La magnitud de estas obras producto de una planificación estratégica en materia energética, como la importancia que tienen para el desarrollo futuro del país, son poco o nada transmitidas por los medios de desinformación, y si lo hacen ningunean su importancia y producen otras críticas en nada relacionadas, tales como: "sin embargo, se generó cierto desequilibrio económico e inflación".

Ello recuerda a un cuento de Discépolo sobre una persona que siempre pretendía desmerecer los aciertos de los otros. "Asistía un día al circo, y allí un equilibrista ponía sobre una mesa una silla; sobre ella, una botella; apoyando la cabeza en la botella, hacía la vertical; con las piernas sostenía un arpa, que tocaba con las manos. ¿Qué le parece?, le pregunté. -No me gusta como toca el arpa-, contestó".

Para no distraerlos con el sofisma y cómo lo califica el diccionario, le diré al lector que mi abuela no conocía el término, pero a ésta gente los calificaba de "tramoyeros que nos quieren vender gato por liebre".

(1) Declaraciones del ministro Julio De Vido: http://www.minplan.gob.ar/noticia/20348/es-completamente-falso-que-el-gas-va-a-suplantar-al-carbon-en-la-usina-termica-de-rio-turbio.html

(2) Arturo Íllia demostró que el aumento transitorio de la extracción de hidrocarburos y no del incremento de reservas, se debió al plan de reactivación de YPF de 1957, más que a los contratos, y que la caída posterior de la producción se debió a una explotación irracional de los yacimientos.

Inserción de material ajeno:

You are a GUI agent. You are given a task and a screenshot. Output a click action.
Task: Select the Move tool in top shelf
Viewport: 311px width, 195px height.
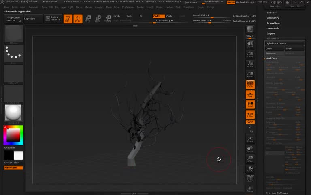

Los anuló demostrando que eran: jurídicamente nulos, moralmente corruptos, irracionales en su explotación y económicamente perjudiciales para el país.



Bibliografia
Bernal, Federico / De Dicco, Ricardo / Freda, José Francisco (2008). Cien años de petróleo argentino. Descubrimiento, saqueo y perspectivas. Editorial Capital Intelectual, Colección Claves para Todos. Buenos Aires.

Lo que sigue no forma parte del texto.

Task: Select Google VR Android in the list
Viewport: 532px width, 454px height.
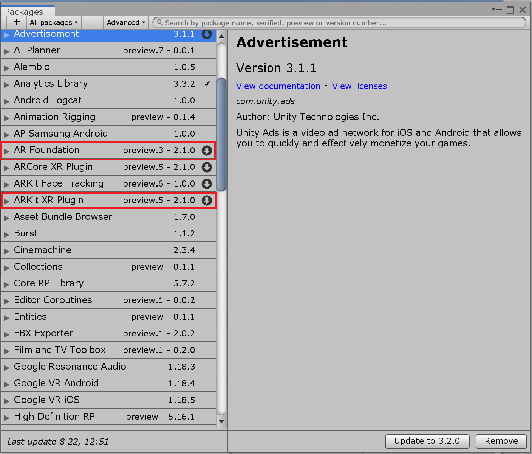Action: (56, 383)
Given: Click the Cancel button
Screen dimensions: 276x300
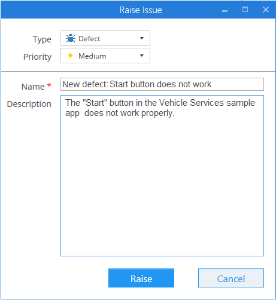Looking at the screenshot, I should [231, 278].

Bernal, Federico / Sabbatella, Ignacio / De Dicco, Ricardo (2014). Ex secretarios de Energía bajo la lupa. ¿Quiénes son, qué hicieron y a quiénes representan los críticos energéticos del kirchnerismo? Editorial Planeta. Buenos Aires.

Descartes -seudónimo de Juan Domingo Perón- (1952). 60 artículos de Descartes. Política y Estrategia (no ataco, critico). Buenos Aires.